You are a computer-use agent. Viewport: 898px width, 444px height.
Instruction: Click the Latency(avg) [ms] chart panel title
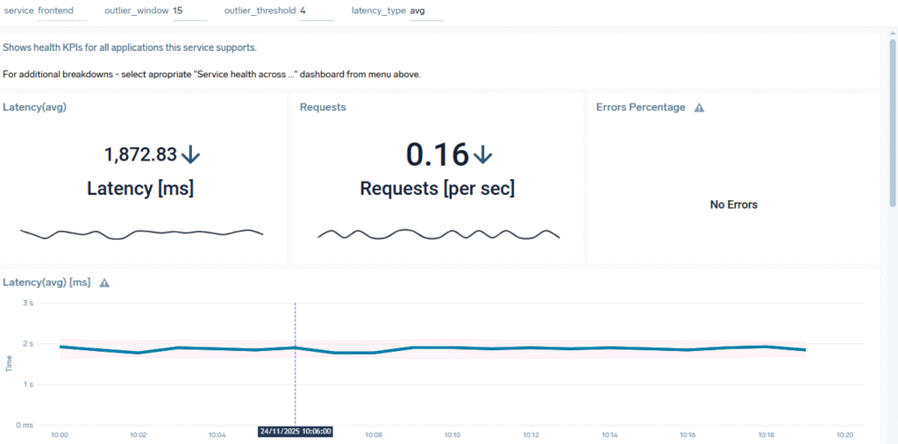[x=47, y=283]
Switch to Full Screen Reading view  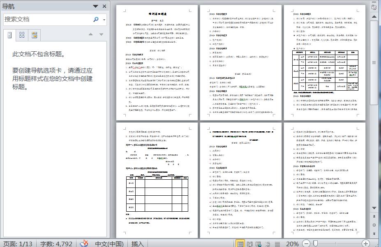click(x=249, y=244)
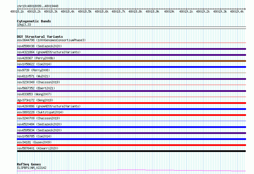The height and width of the screenshot is (174, 254).
Task: Open the nsv9739 Perry2008 variant label
Action: click(33, 70)
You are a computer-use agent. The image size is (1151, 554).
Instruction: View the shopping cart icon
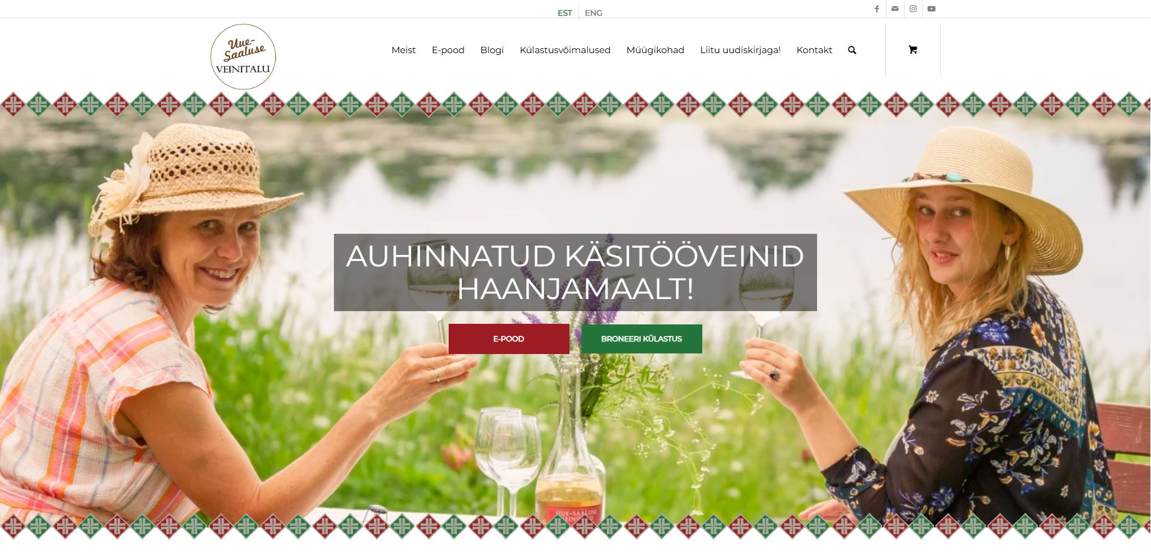click(x=912, y=50)
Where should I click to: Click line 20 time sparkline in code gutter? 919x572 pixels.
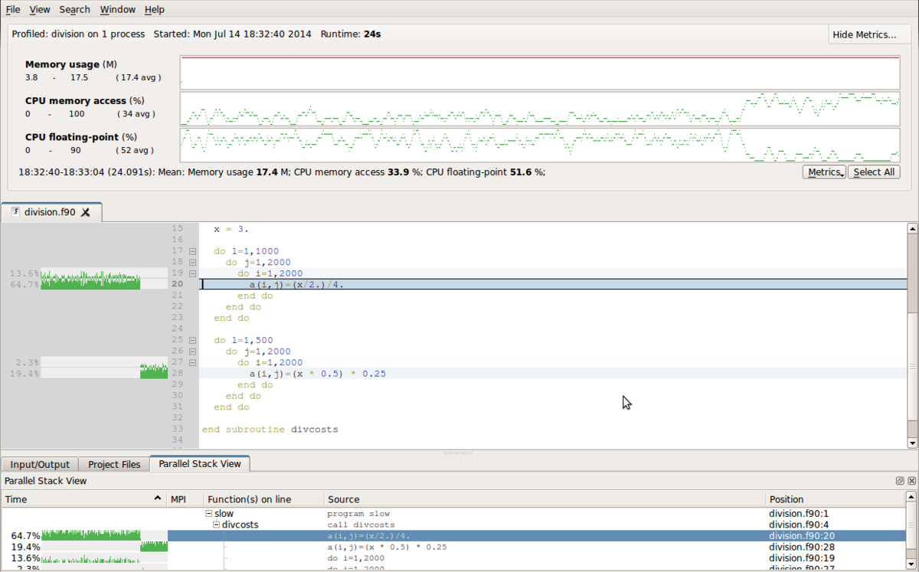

------------------------------------------------------------

What needs to be done.
Which lines above hold the string "computer"? Copy every one of them.

The answer.
You are a computer-use agent. Viewport: 898px width, 444px height.
You are a computer-use agent. The image size is (1151, 554).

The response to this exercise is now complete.